◆ Written exercise: Copy out the entries below verbatim, starting with the line that contains "680x1377 pixels. Task: Click" and continuing through the line that contains "Looking at the screenshot, I should 841,103.", both included.

Data on element and text positions

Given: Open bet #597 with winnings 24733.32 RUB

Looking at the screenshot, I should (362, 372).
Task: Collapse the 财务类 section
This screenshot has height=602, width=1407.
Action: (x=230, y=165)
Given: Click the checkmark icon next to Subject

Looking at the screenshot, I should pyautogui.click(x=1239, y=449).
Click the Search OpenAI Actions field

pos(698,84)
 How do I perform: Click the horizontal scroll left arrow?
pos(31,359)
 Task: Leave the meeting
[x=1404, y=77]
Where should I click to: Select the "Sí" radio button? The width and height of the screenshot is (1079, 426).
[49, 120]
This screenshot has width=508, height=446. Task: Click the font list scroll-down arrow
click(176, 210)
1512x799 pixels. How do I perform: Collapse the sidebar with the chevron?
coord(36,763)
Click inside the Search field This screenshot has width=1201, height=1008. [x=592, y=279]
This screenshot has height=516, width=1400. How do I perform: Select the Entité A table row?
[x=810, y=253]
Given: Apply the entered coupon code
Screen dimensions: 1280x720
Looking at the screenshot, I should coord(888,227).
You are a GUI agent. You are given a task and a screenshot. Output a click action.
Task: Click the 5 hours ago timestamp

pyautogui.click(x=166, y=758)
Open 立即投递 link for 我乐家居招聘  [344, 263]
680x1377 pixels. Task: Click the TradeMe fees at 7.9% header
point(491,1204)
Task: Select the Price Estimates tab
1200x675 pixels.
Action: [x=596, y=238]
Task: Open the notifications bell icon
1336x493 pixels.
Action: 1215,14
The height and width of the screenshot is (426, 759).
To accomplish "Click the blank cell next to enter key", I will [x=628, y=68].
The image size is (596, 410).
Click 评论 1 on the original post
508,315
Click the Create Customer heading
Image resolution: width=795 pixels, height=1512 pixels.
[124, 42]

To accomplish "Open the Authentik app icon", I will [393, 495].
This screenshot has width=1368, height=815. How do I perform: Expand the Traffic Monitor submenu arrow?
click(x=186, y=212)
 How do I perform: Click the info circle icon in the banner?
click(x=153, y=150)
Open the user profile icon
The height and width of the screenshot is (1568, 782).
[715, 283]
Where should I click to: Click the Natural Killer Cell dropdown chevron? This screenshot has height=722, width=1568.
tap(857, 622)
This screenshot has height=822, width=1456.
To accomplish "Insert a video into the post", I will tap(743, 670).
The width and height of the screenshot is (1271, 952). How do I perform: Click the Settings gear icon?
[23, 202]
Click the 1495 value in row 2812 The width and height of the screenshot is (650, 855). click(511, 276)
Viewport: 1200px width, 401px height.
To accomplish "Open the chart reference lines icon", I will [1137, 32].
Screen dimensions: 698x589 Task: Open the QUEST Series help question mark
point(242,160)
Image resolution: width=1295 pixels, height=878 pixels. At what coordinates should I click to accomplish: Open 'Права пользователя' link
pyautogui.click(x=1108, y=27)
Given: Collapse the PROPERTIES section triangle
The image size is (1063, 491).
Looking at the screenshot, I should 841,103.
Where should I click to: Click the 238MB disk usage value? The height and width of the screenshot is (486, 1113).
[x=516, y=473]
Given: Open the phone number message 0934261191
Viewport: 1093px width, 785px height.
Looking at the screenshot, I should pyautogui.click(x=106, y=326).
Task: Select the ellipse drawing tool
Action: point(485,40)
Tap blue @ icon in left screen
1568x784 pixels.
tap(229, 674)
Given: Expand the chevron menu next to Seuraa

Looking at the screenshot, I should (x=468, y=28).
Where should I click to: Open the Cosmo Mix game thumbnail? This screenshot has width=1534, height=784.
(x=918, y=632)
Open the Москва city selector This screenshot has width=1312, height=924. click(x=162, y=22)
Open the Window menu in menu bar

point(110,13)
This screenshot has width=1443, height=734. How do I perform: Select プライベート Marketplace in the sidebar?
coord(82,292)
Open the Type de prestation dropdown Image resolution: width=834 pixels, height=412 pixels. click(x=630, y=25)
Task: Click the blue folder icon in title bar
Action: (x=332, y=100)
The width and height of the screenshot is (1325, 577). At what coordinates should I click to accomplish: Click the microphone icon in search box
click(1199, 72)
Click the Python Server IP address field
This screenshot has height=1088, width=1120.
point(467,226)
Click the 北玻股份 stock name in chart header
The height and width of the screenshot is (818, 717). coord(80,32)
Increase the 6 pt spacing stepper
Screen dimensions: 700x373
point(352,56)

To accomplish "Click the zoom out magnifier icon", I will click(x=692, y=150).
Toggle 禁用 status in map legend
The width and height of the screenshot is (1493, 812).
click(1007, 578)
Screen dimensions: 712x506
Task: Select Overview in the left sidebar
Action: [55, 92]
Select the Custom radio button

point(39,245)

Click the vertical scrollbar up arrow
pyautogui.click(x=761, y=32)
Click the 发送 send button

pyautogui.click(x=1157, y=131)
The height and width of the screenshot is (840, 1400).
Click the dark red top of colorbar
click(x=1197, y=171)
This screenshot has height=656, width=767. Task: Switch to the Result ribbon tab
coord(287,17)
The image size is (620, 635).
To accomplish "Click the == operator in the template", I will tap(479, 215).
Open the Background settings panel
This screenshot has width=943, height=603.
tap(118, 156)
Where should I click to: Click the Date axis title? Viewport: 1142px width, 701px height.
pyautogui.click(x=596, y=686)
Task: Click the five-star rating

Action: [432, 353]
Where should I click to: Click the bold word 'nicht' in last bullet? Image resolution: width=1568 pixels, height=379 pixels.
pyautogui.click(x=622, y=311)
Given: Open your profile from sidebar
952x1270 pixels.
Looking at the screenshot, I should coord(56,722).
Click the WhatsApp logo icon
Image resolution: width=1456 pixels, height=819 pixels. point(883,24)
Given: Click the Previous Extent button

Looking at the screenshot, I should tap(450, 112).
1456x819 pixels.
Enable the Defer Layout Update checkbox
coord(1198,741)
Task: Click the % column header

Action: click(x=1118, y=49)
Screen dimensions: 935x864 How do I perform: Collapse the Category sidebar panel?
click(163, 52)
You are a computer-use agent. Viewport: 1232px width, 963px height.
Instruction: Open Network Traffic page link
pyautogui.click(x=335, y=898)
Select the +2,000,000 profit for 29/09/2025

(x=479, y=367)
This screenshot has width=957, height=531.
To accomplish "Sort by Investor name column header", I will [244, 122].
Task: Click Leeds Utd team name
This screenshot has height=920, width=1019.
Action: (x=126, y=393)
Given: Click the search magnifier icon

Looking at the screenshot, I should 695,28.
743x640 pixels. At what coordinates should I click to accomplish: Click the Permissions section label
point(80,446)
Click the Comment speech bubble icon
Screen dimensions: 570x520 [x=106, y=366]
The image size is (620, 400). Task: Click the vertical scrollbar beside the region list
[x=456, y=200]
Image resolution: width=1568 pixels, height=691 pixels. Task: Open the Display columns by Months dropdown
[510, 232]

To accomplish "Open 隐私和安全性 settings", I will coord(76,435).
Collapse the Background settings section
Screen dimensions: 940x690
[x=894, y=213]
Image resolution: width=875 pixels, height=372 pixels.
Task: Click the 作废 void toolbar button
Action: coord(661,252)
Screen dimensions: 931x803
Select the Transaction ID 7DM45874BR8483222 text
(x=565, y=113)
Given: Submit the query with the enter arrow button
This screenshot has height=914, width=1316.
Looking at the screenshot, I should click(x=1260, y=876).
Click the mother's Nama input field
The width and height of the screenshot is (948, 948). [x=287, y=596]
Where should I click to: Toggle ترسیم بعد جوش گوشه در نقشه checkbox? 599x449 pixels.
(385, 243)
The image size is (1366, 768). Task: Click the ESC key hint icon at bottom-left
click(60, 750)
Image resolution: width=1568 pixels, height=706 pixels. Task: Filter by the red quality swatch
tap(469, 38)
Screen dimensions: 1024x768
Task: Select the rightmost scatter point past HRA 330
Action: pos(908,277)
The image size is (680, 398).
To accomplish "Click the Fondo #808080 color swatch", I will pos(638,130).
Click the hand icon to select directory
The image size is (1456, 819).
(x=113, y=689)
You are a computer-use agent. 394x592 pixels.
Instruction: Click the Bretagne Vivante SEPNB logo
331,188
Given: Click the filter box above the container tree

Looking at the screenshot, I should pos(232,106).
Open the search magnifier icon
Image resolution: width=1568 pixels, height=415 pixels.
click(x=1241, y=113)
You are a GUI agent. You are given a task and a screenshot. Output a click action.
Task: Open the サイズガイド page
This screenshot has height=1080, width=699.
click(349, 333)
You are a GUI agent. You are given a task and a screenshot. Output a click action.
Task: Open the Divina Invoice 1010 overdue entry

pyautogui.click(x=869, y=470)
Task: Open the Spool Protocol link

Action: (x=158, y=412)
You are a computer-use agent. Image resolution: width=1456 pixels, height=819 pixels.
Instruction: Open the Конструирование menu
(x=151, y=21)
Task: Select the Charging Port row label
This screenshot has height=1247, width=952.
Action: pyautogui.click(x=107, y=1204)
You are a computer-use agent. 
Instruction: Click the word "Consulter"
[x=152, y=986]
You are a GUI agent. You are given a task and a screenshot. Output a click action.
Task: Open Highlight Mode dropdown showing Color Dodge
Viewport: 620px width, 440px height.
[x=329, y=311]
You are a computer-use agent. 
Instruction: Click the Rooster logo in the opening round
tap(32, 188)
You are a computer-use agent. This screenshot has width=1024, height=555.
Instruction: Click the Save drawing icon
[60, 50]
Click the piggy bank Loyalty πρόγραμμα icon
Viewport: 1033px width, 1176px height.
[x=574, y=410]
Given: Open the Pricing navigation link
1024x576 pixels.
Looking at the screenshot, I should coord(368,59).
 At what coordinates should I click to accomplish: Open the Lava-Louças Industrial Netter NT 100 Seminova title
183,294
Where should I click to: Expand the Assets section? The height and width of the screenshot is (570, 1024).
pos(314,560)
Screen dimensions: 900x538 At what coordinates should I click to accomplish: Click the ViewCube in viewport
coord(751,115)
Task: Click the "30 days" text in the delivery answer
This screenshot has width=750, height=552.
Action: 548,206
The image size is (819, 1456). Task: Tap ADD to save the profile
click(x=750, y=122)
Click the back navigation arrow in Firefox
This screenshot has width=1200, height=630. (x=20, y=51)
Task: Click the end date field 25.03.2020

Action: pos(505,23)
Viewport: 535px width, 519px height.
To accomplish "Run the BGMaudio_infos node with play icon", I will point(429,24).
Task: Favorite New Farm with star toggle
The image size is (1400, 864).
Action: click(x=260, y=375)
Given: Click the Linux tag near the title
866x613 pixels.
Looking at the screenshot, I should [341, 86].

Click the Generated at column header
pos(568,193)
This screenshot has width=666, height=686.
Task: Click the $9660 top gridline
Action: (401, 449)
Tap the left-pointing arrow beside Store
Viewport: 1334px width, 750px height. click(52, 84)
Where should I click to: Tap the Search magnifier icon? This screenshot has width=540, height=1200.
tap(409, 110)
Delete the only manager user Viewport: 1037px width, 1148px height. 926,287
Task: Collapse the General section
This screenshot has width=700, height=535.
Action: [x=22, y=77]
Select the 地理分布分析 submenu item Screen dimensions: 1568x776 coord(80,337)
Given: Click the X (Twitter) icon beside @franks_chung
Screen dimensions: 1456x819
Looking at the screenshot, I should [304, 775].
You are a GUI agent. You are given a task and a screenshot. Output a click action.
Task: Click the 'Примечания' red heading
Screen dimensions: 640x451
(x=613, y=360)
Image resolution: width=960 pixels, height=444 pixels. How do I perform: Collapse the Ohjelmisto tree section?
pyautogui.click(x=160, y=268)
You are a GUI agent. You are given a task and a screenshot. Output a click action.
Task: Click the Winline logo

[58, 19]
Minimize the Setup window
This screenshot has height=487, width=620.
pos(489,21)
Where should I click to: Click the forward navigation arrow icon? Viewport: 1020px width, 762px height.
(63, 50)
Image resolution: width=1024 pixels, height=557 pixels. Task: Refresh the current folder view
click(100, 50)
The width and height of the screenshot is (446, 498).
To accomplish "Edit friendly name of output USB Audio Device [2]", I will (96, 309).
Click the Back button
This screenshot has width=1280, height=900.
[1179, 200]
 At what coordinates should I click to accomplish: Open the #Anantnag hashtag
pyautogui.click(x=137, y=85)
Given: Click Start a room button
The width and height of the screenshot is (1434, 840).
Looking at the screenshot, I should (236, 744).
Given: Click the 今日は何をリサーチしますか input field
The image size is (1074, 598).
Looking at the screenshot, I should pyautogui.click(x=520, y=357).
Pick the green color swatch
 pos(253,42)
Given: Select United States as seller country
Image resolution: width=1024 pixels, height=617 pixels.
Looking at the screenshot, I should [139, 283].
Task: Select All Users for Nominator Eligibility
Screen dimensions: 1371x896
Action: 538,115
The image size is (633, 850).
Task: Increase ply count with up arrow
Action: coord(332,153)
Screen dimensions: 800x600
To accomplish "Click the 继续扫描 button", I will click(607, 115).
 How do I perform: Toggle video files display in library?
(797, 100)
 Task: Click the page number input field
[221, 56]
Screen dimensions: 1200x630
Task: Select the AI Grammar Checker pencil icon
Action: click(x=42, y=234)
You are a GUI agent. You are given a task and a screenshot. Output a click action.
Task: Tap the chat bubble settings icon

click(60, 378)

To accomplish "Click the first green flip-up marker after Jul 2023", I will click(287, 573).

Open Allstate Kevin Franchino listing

◆ Response to the exercise:
680x1377 pixels. Task: Click the TradeMe fees at 7.9% header
point(491,1204)
Task: Select the Price Estimates tab
1200x675 pixels.
Action: [x=596, y=238]
Task: Open the notifications bell icon
1336x493 pixels.
Action: 1215,14
The height and width of the screenshot is (426, 759).
To accomplish "Click the blank cell next to enter key", I will [x=628, y=68].
The image size is (596, 410).
Click 评论 1 on the original post
508,315
Click the Create Customer heading
Image resolution: width=795 pixels, height=1512 pixels.
[124, 42]

To accomplish "Open the Authentik app icon", I will [393, 495].
This screenshot has width=1368, height=815. How do I perform: Expand the Traffic Monitor submenu arrow?
click(x=186, y=212)
 How do I perform: Click the info circle icon in the banner?
click(x=153, y=150)
Open the user profile icon
The height and width of the screenshot is (1568, 782).
[715, 283]
Where should I click to: Click the Natural Killer Cell dropdown chevron? This screenshot has height=722, width=1568.
tap(857, 622)
This screenshot has height=822, width=1456.
To accomplish "Insert a video into the post", I will tap(743, 670).
The width and height of the screenshot is (1271, 952). How do I perform: Click the Settings gear icon?
[23, 202]
Click the 1495 value in row 2812 The width and height of the screenshot is (650, 855). click(511, 276)
Viewport: 1200px width, 401px height.
To accomplish "Open the chart reference lines icon", I will [1137, 32].
Screen dimensions: 698x589 Task: Open the QUEST Series help question mark
point(242,160)
Image resolution: width=1295 pixels, height=878 pixels. At what coordinates should I click to accomplish: Open 'Права пользователя' link
pyautogui.click(x=1108, y=27)
Given: Collapse the PROPERTIES section triangle
The image size is (1063, 491).
Looking at the screenshot, I should 841,103.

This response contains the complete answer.